With any available light fading in Saturday’s Division III state soccer playoff and St. Michael the Archangel’s soccer team 30 seconds away from penalty kicks, Kyle Segalla closed out a memorable game in dramatic fashion.
Segalla took a pass from Devin Melancon and buried the game-winning goal into the left corner of the net, lifting No. 16 St. Michael to a 3-2 victory over No. 17 Bolton near the end of the second five-minute golden goal period.
“We’re pushing through and kicked it to the outside midfielder) who we trusted to get it back in the box,” Segalla said. “I was in the right place at the right time to kick it through.”
St.
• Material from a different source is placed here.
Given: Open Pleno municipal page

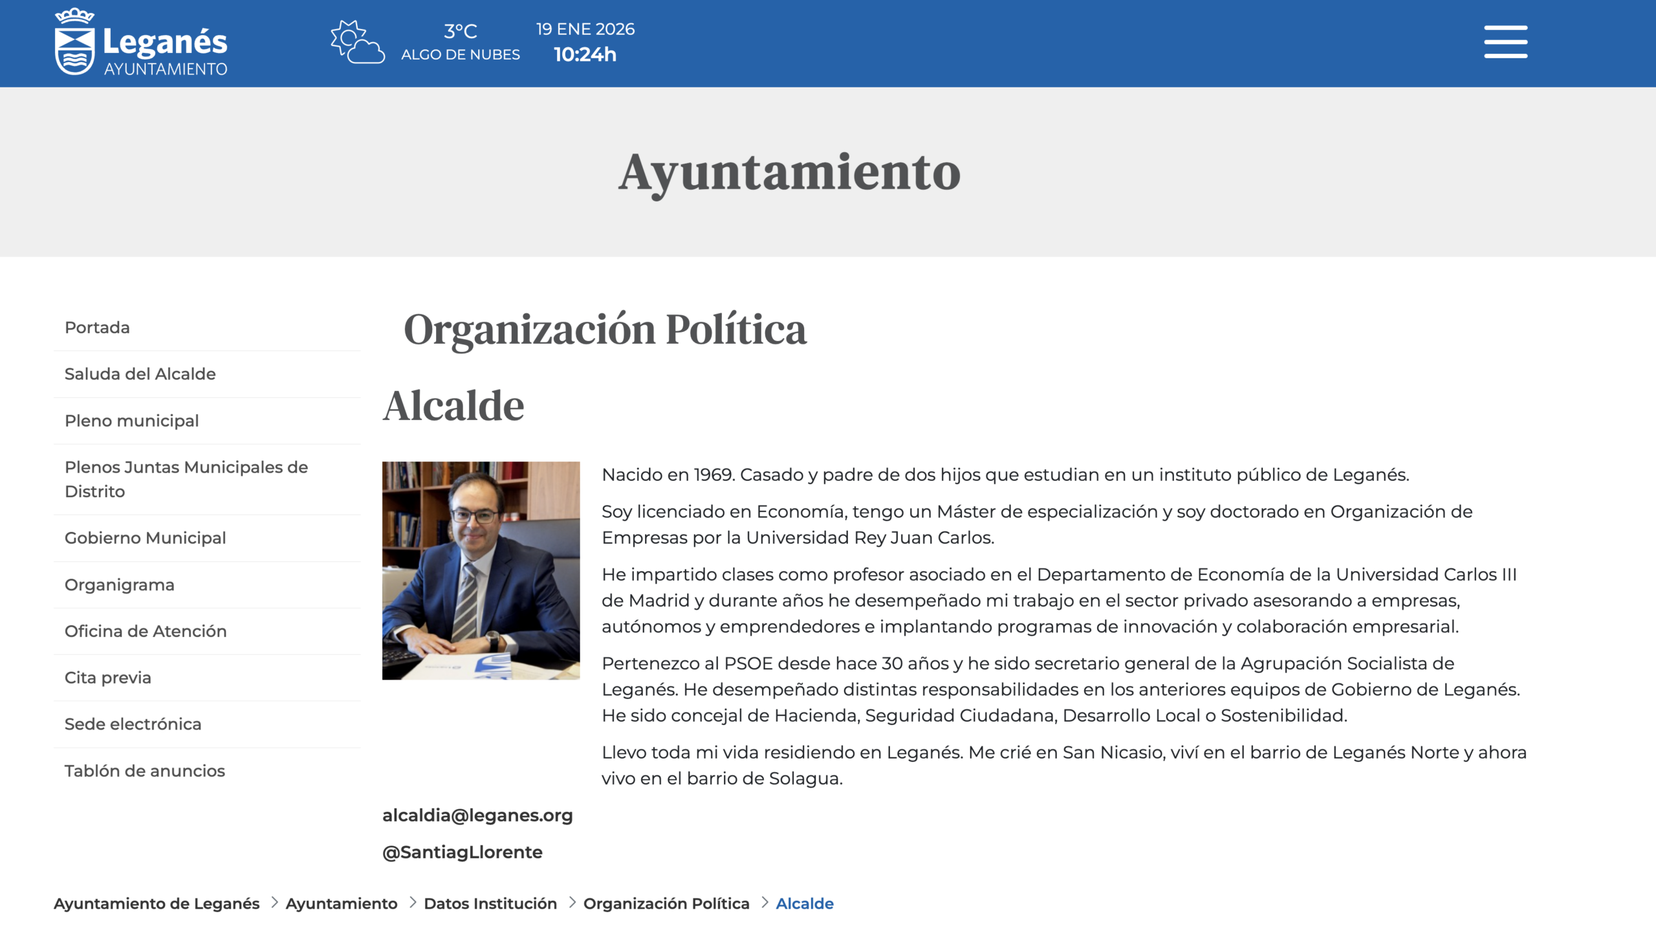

Michael (15-11-2) next travels to No. 1 E.D. White this week in regional action.
“Nothing’s been easy all year,” St. Michael coach Paul Fletcher said. “We knew there’s no easy games for us. Bolton’s well coached and had a style of play which was trying not to match up with our midfield. We couldn’t get into a rhythm. It was a battle.”
St. Michael led 2-0 throughout much of the first half that was played in a steady rain and dropping temperatures, taking a 1-0 lead on an assist from Segalla to Alec Hodges in the 16th minute.
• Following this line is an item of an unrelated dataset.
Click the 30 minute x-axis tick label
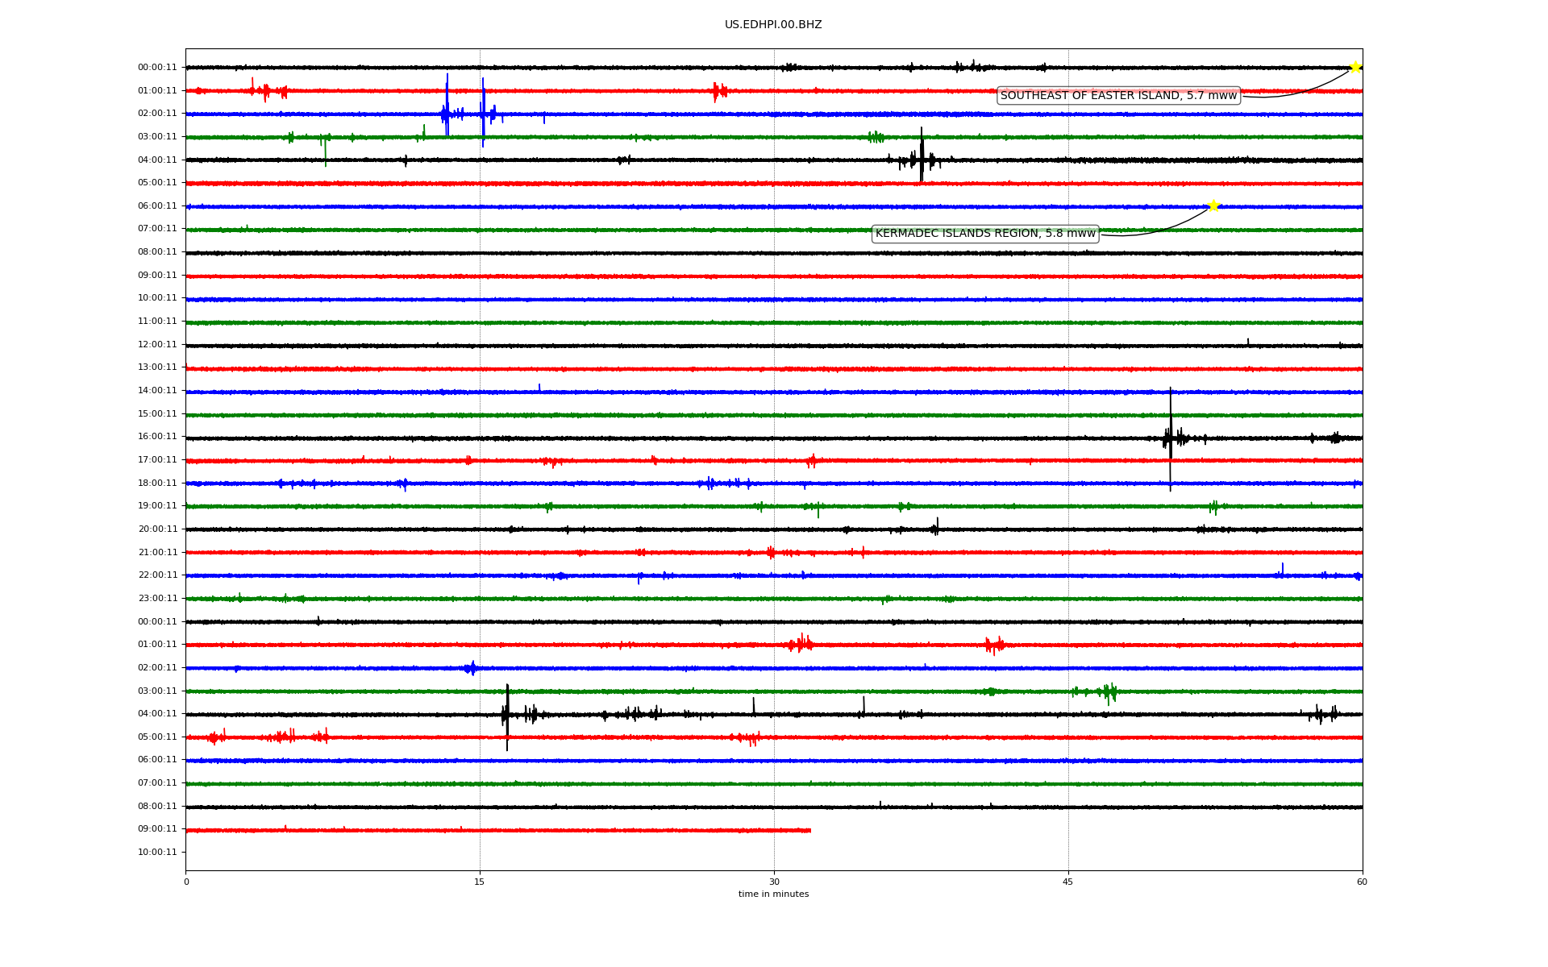(x=773, y=882)

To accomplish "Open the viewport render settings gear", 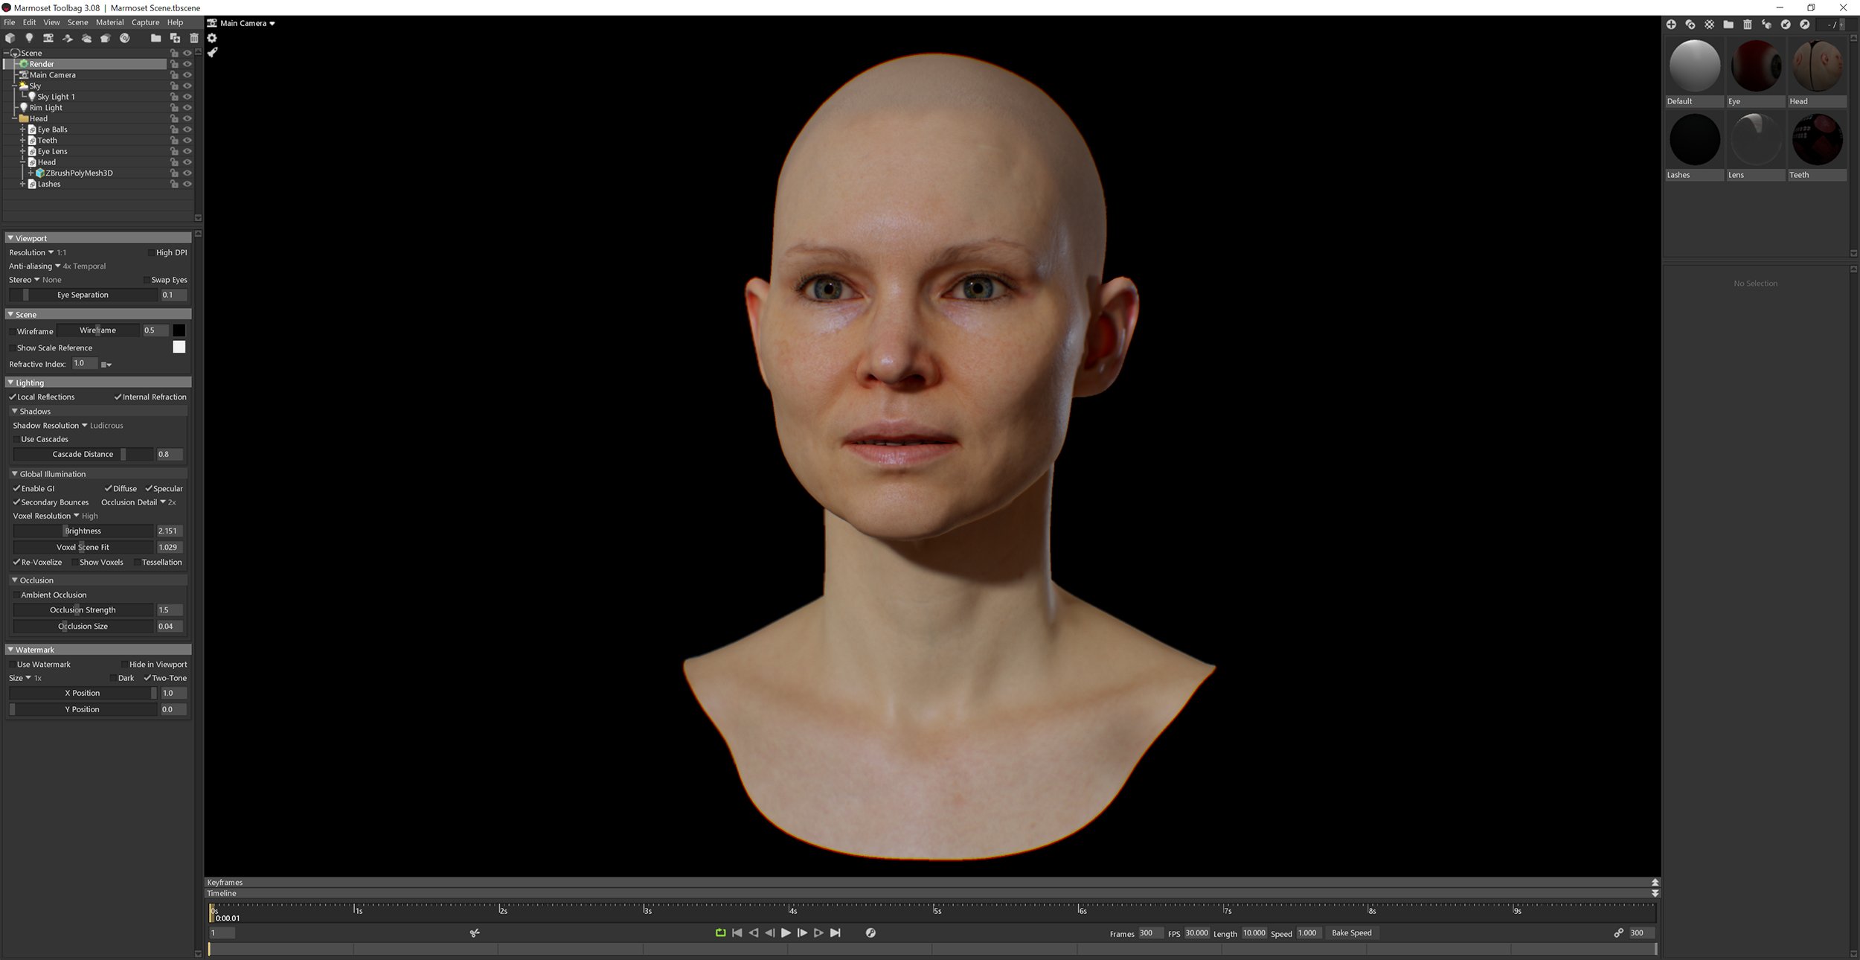I will pyautogui.click(x=213, y=37).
The Warriors made it 2-0 in the 33rd minute when Segalla picked up a loose ball in the box following a throw-in and tapped it into the left corner.
To that point St. Michael’s defense had not allowed a shot on goal until Bolton’s David Gandarilla’s 20-yard rocket into the upper right corner in stoppage time.
Bolton tied the game in the 60th minute on Eddie Hernandez’s penalty kick following a foul in the box.
The teams went scoreless in both 10-minute overtime periods, sending the match to golden goals where the first score wins.
Both goalkeepers — St. Michael’s Nicholas Gautreaux (9 saves) and Bolton’s Dia Khawaldeh (11 saves) — came up with key stops until Melancon took the ball up the right side and passed to the middle of the box to Segalla, who won a one-on-one matchup for his state’s leading 43rd goal of the season.
“We played in a hard-fought game like this a couple of years ago and didn’t pull through,” Segalla said. “This time we knew we had to keep fighting, to keep pushing and we were going to get through it.”